◆ **Task item**
Give again the lines from the line with "You are a GUI" to the last line of the records, exactly and in full. Do not carry over any pictures.

Data extracted from a collection
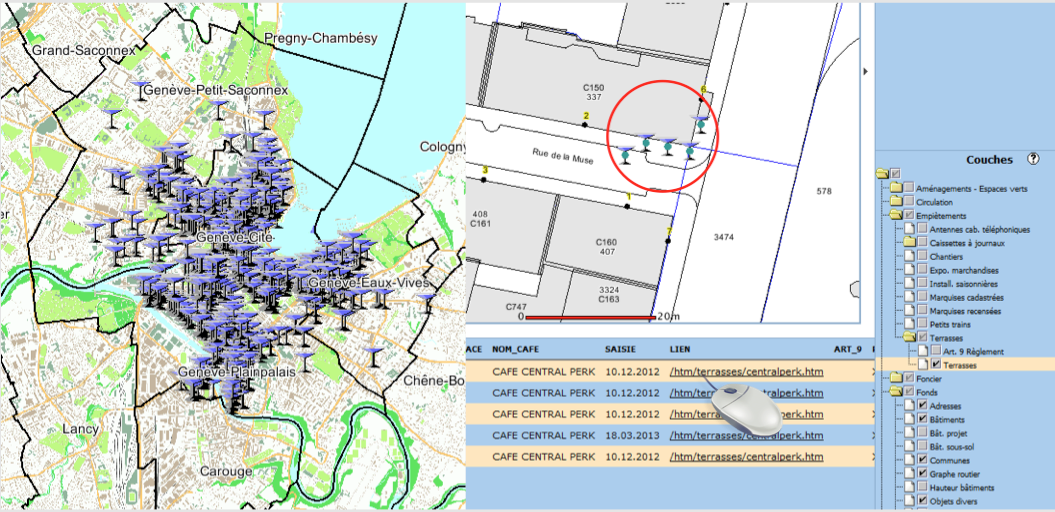Click the NOM_CAFE column header
The width and height of the screenshot is (1055, 512).
tap(517, 349)
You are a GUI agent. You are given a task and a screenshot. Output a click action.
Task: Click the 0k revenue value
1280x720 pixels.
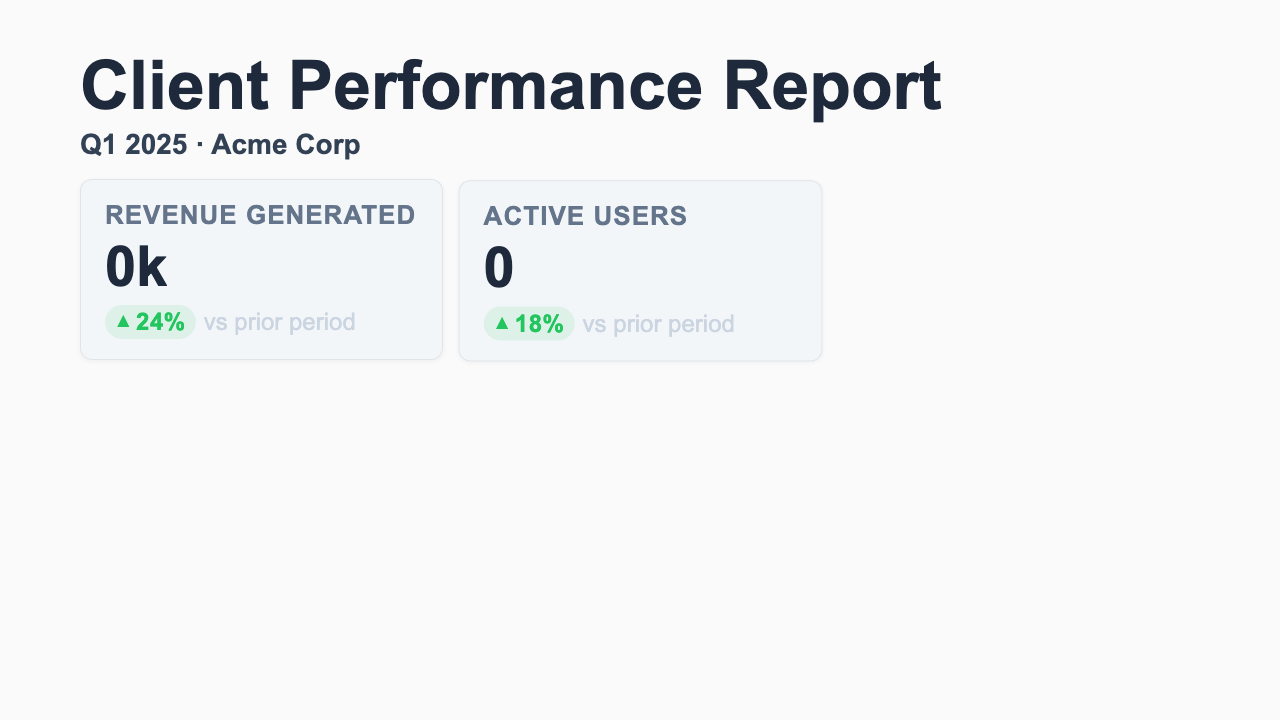tap(136, 267)
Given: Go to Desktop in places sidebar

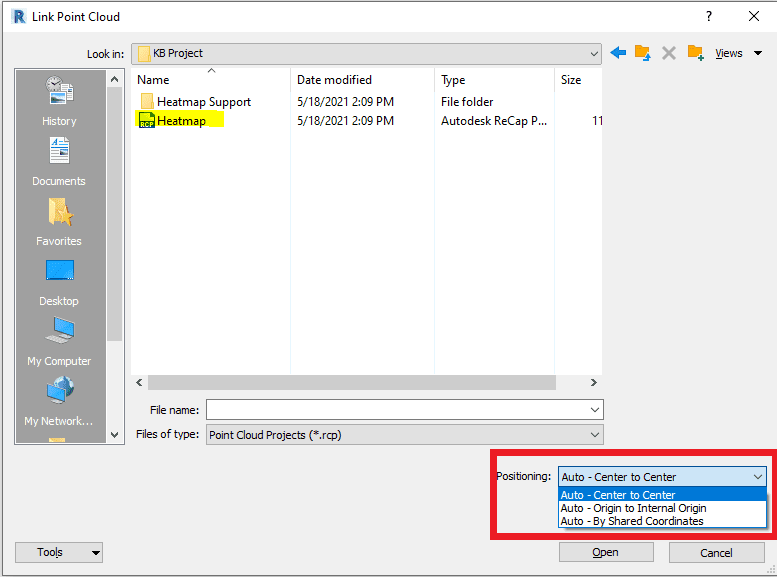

◆ **Exercise output**
You are a GUI agent. You are given a task and a screenshot. Output a click action.
Task: Click the 0k revenue value
1280x720 pixels.
tap(136, 267)
Given: Go to Desktop in places sidebar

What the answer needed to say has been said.